▸ **MATERIAL SUPPLIED**
....................
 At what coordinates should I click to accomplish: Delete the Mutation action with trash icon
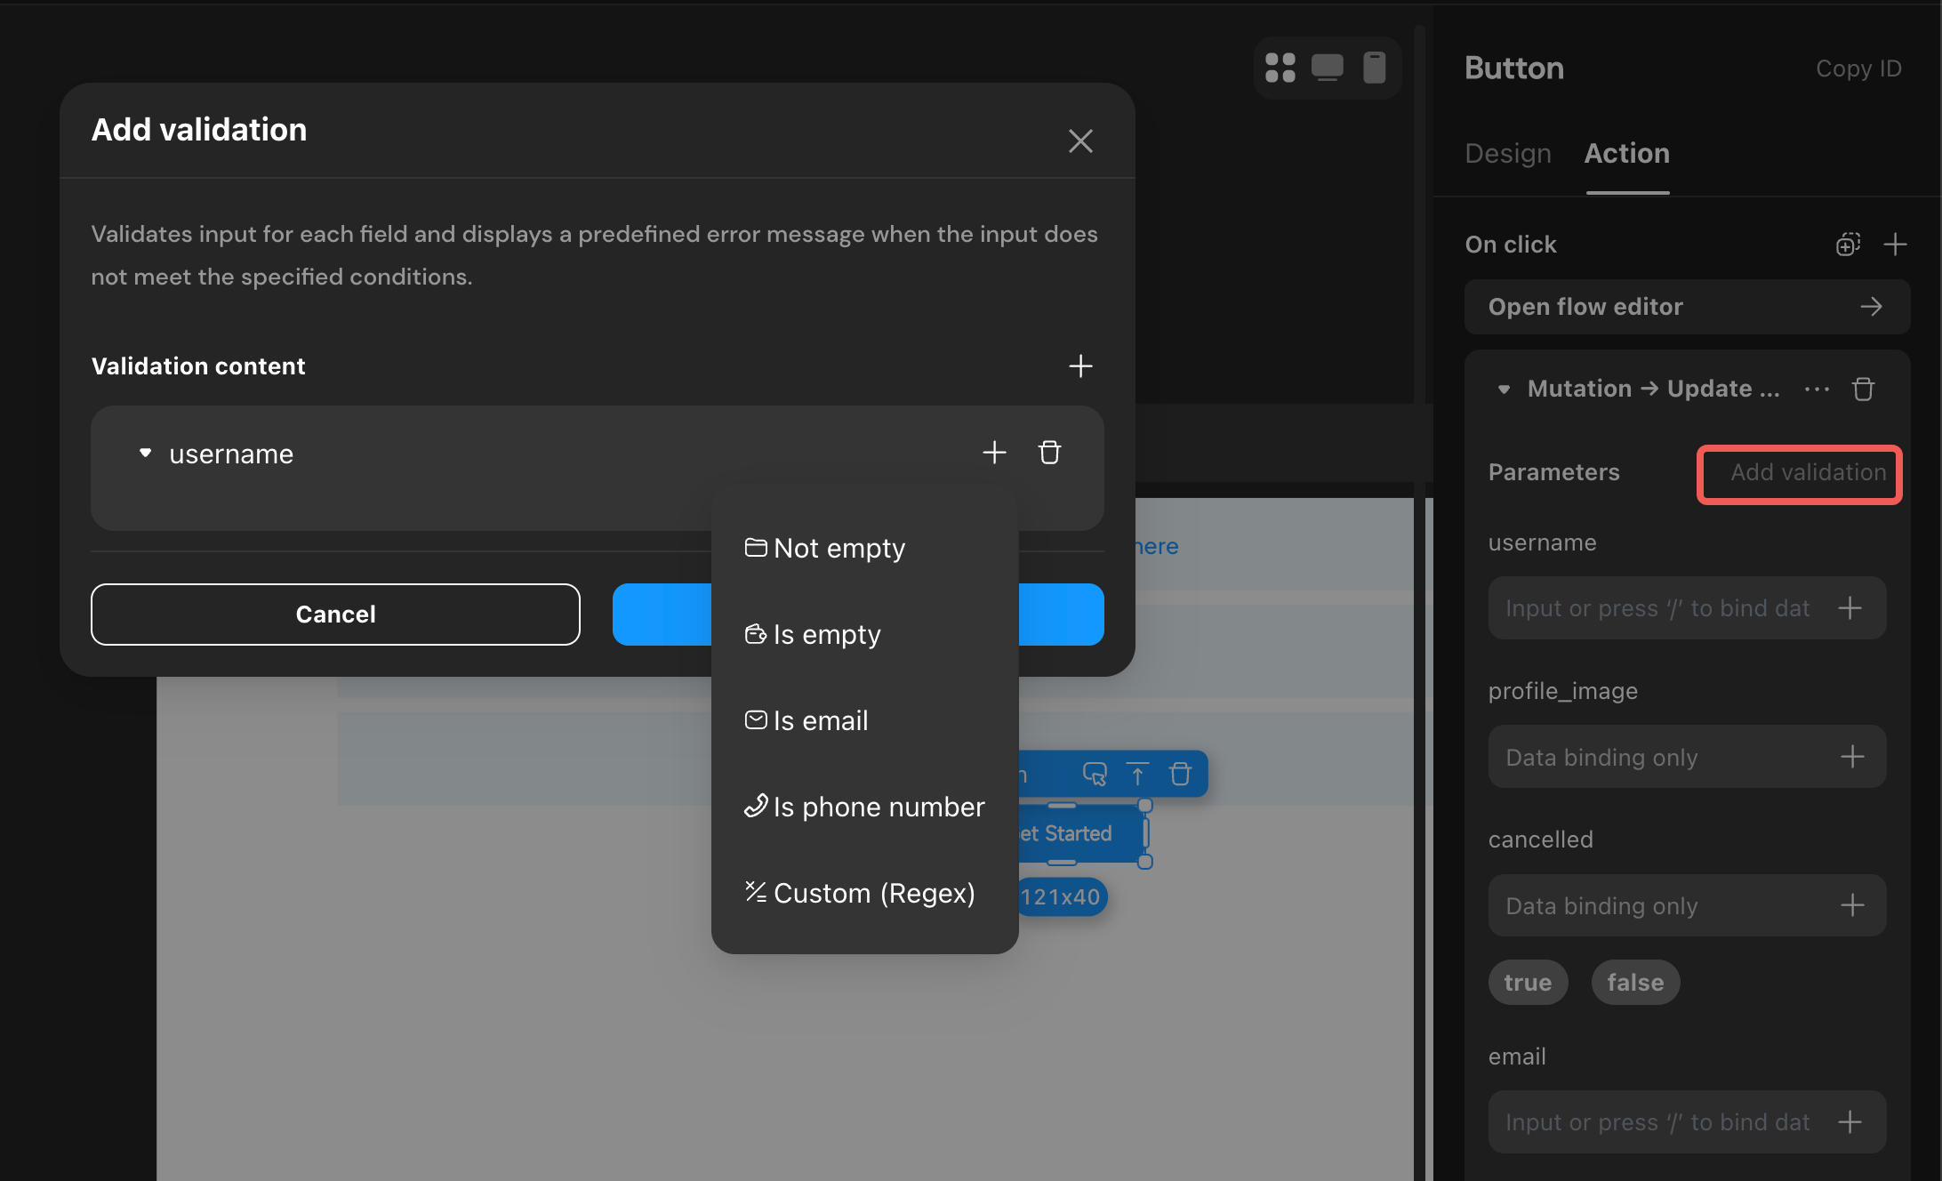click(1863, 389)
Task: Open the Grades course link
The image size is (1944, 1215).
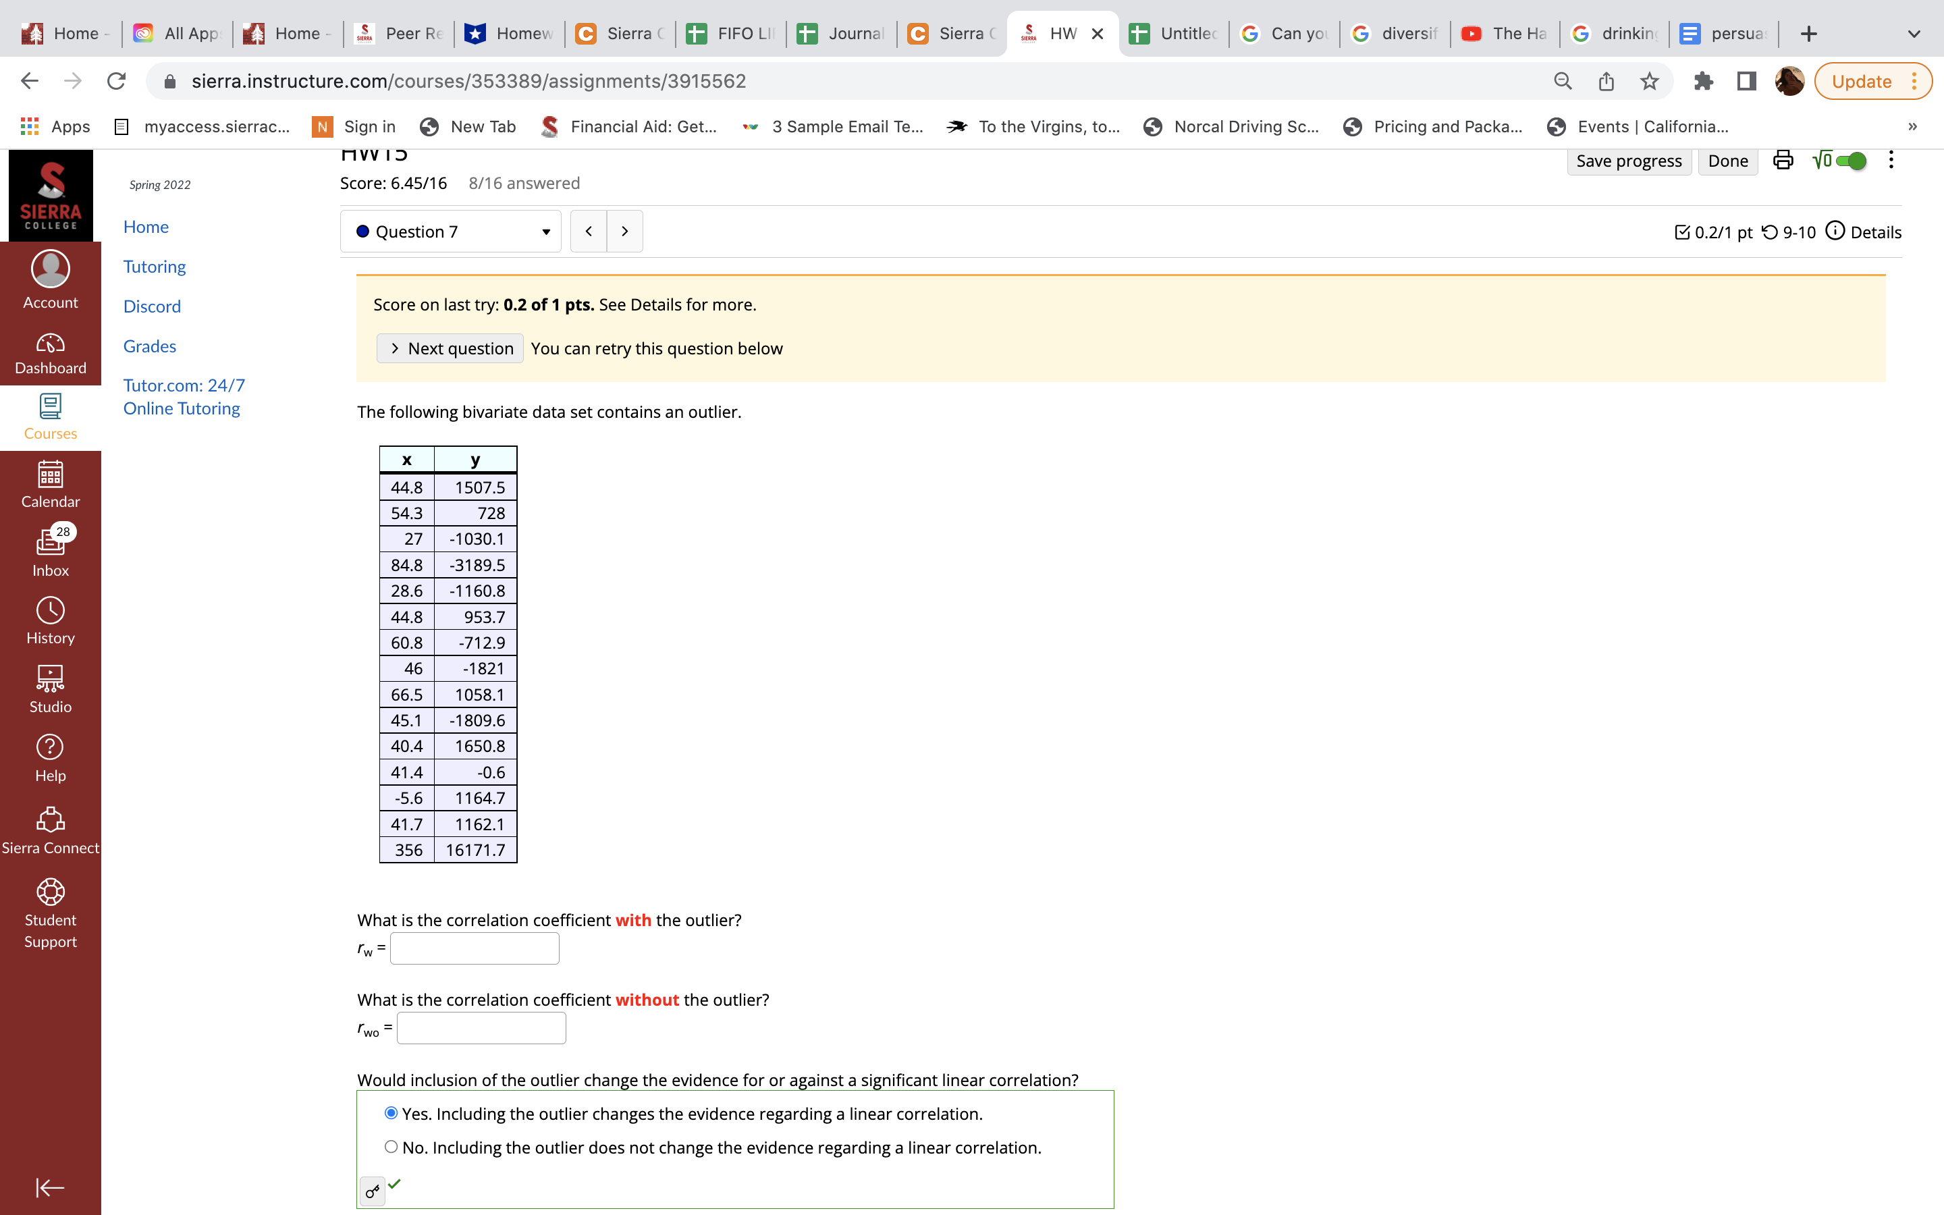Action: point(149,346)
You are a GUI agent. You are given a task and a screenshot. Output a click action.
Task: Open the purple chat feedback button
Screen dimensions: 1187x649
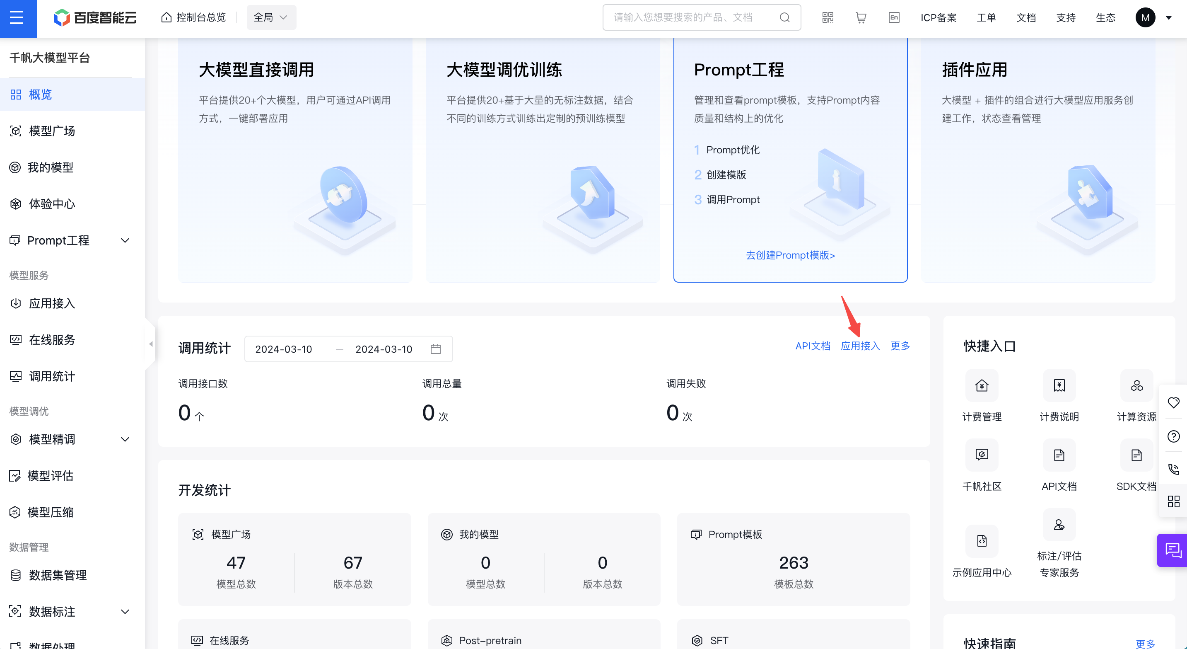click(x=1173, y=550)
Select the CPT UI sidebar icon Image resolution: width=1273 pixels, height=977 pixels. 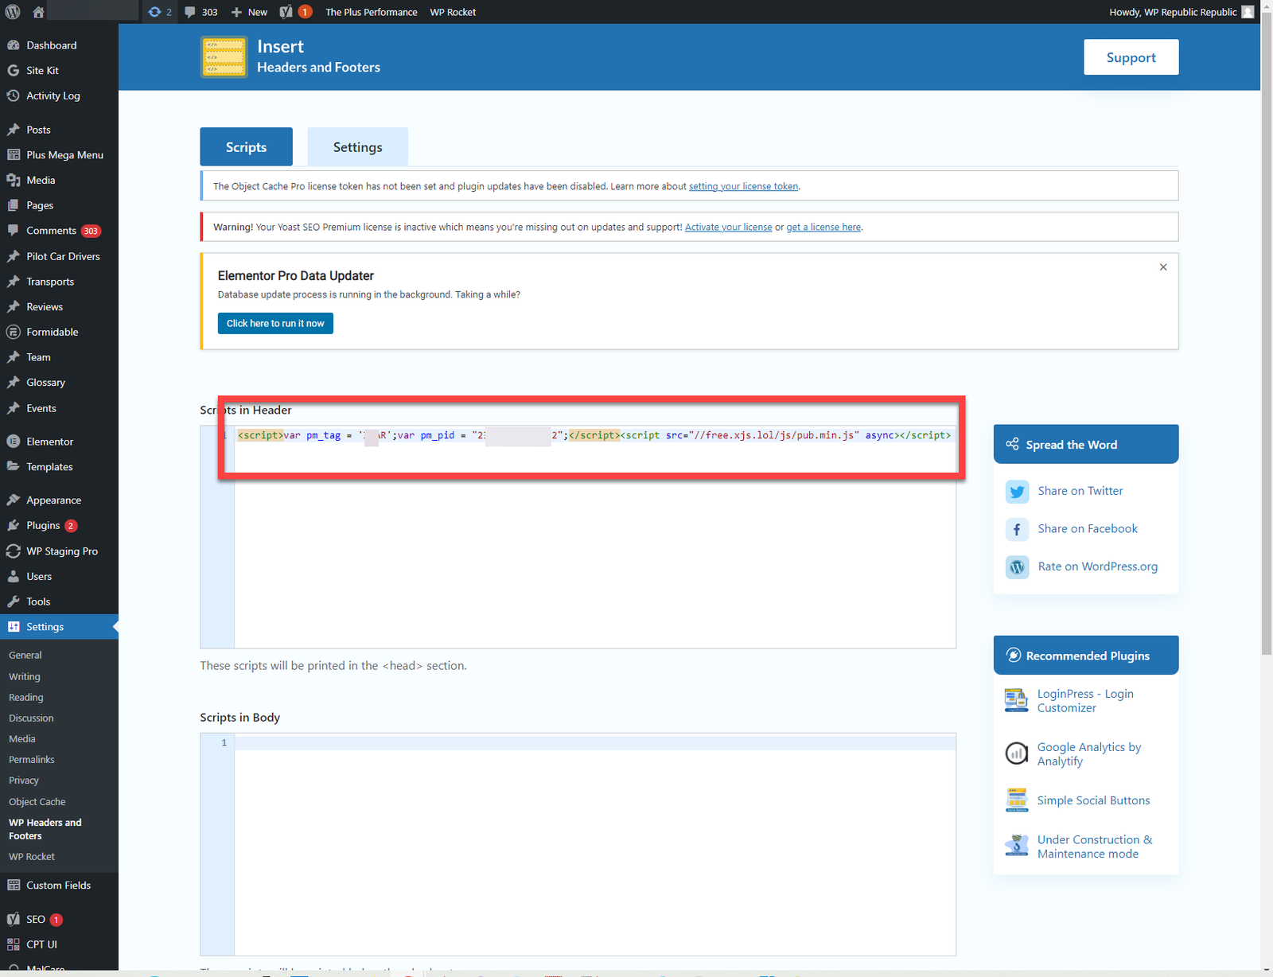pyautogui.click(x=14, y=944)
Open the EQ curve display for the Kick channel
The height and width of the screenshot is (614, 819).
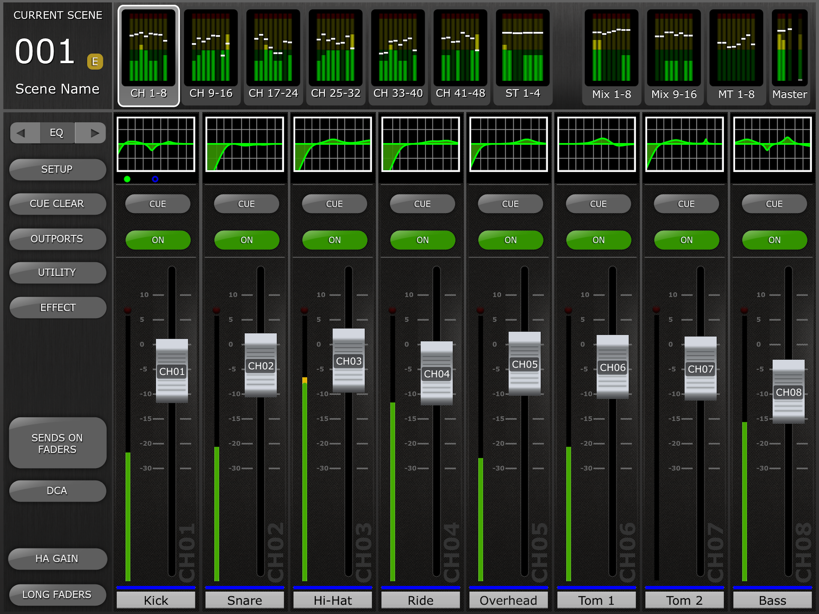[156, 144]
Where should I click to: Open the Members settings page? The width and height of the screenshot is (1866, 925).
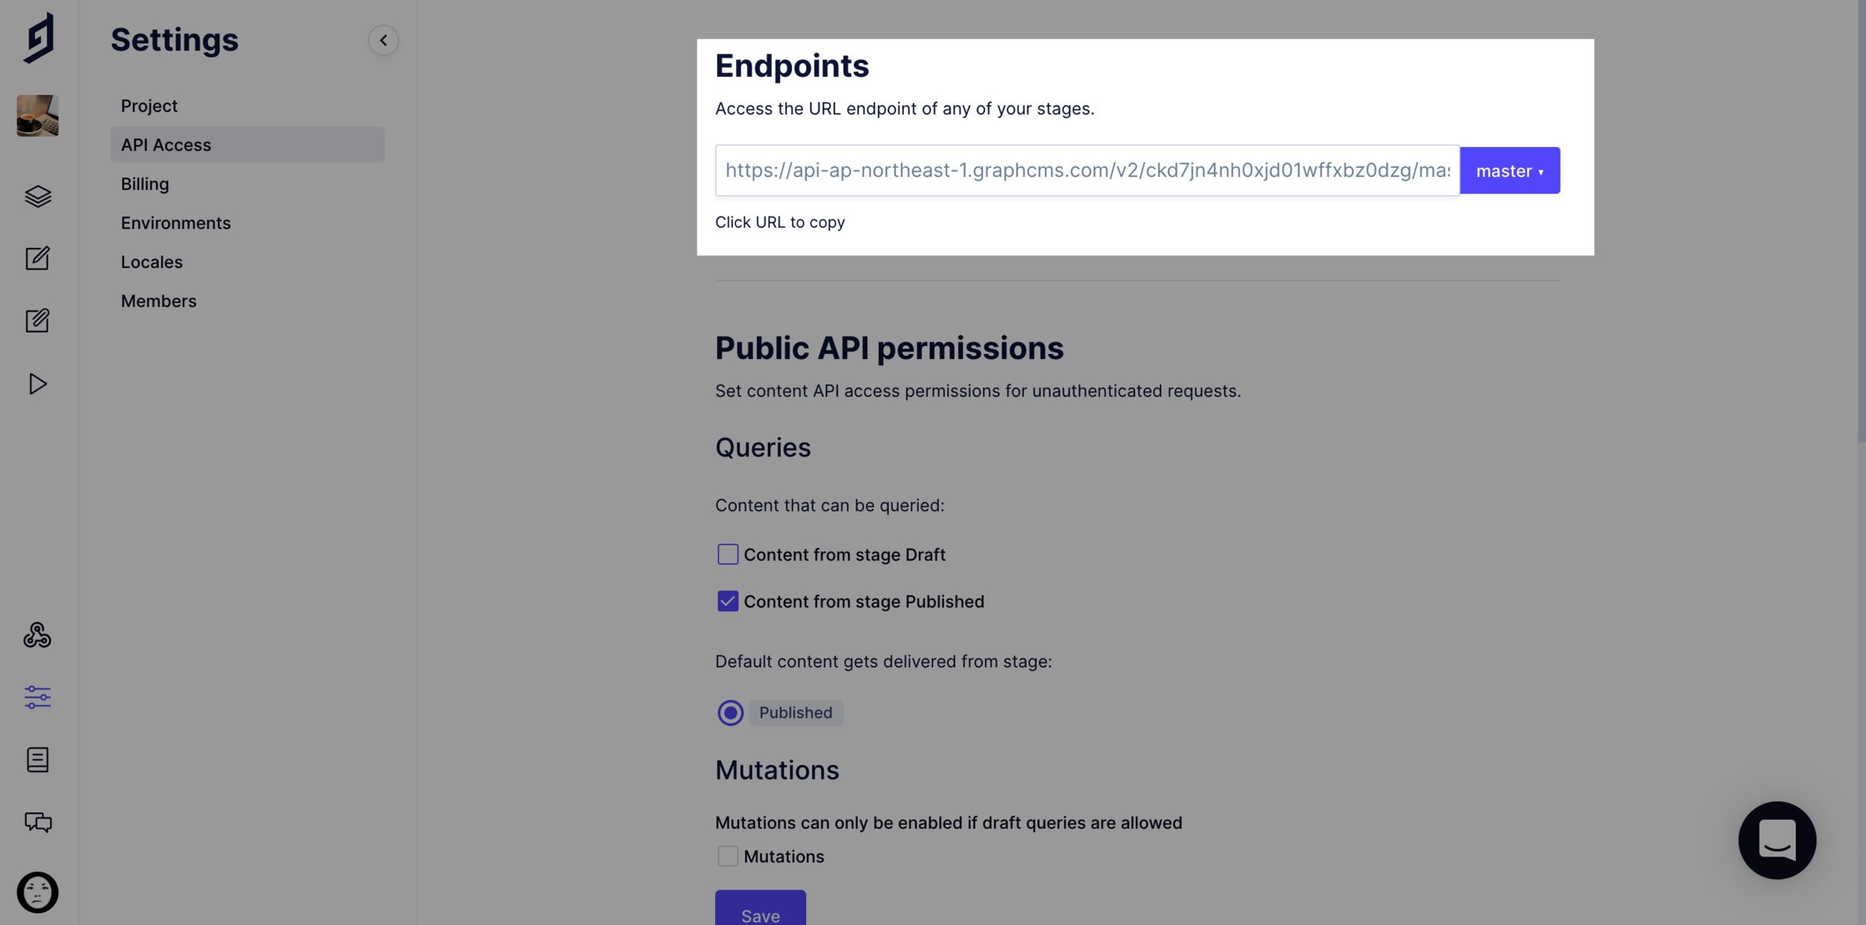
....................
In the material above, find every line with the word "Open" and show it.

▸ **SOLUTION TO THE EXERCISE**
Task: Open the Grades course link
Task: Open the purple chat feedback button
Open the EQ curve display for the Kick channel
Where should I click to: Open the Members settings page? The width and height of the screenshot is (1866, 925).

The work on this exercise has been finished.